# [WHAT THE TASK ASKS]
Please repeat, exactly as written, the line containing "Image resolution: width=1024" and every line after it through the end of the records below, leaving out any pictures.

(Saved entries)
■ ■ ■

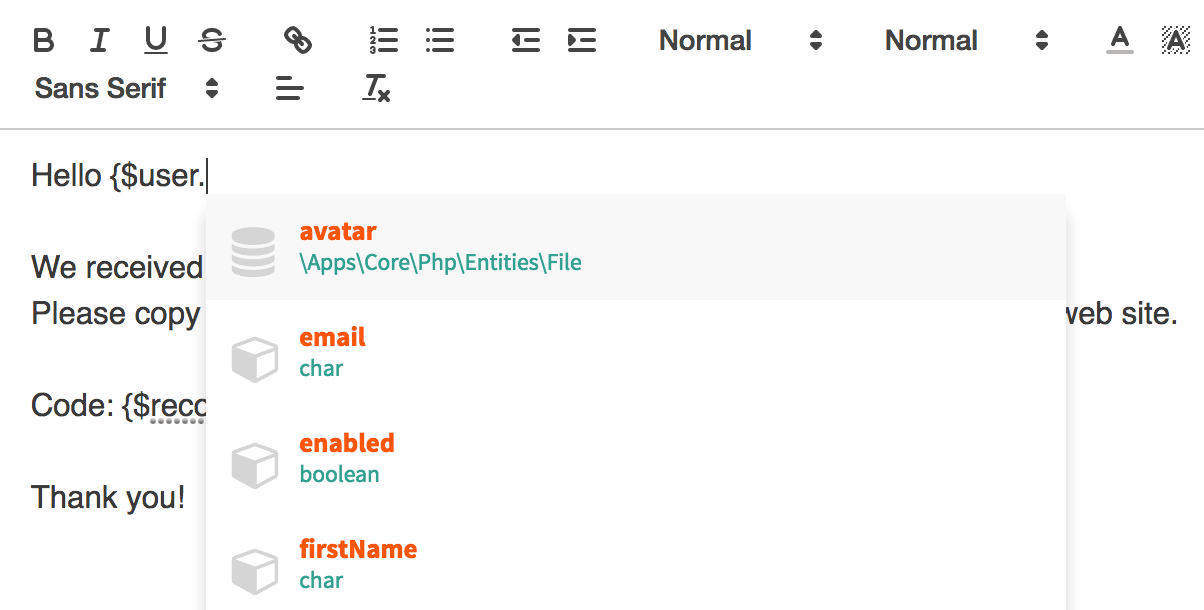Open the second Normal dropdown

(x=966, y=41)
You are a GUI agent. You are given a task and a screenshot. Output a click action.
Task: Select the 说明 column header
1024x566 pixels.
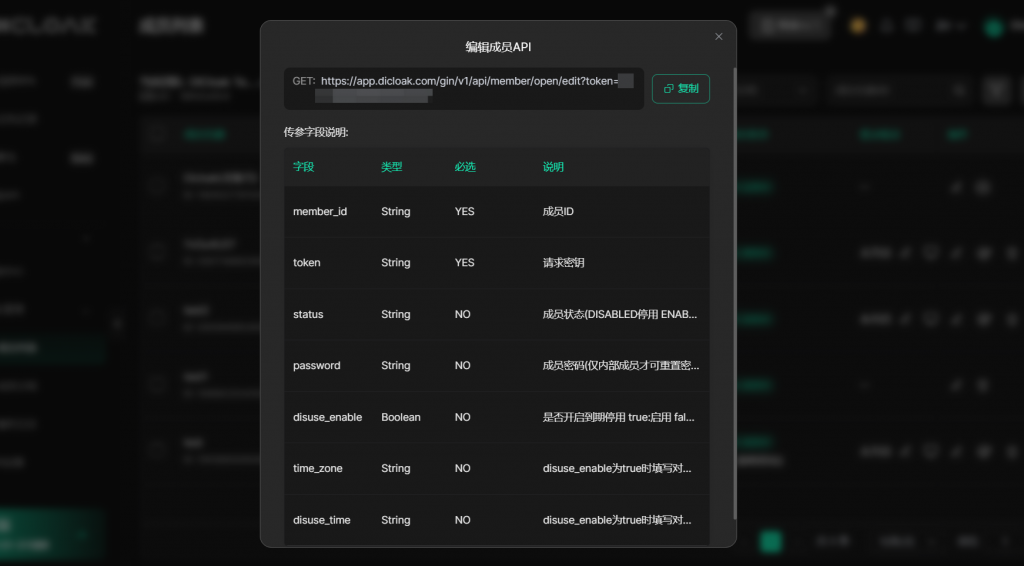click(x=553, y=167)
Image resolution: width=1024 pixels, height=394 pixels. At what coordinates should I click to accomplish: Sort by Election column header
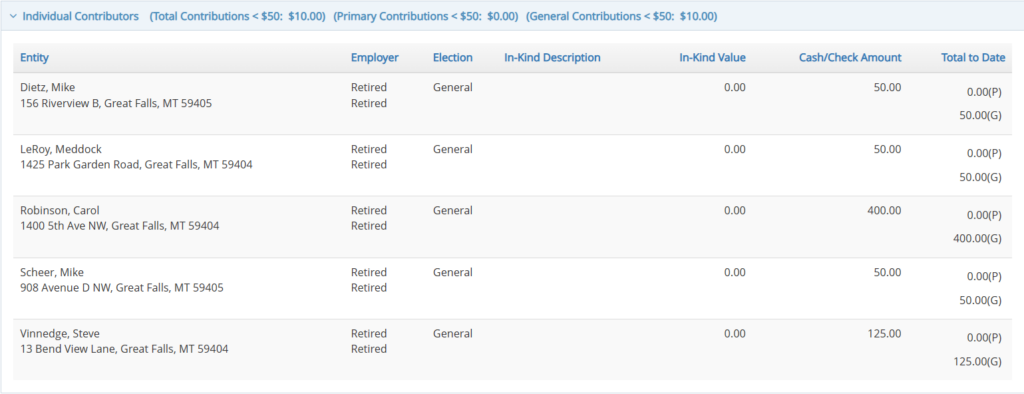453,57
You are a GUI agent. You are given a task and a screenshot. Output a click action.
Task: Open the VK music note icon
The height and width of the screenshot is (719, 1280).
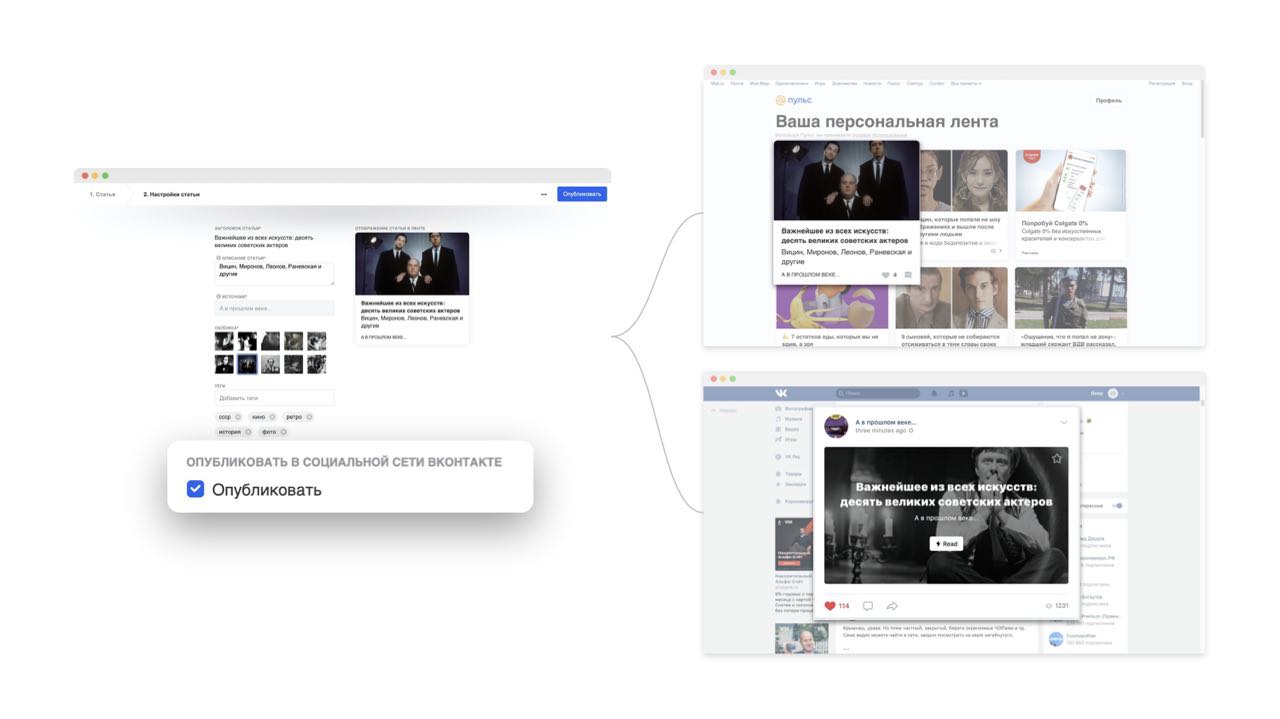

■ ■ ■

# [ANSWER SECTION]
Image resolution: width=1024 pixels, height=394 pixels. At what coordinates should I click to accomplish: Sort by Election column header
453,57
You are a GUI agent. You are given a task and a screenshot. Output a click action.
Task: Open the VK music note icon
The height and width of the screenshot is (719, 1280).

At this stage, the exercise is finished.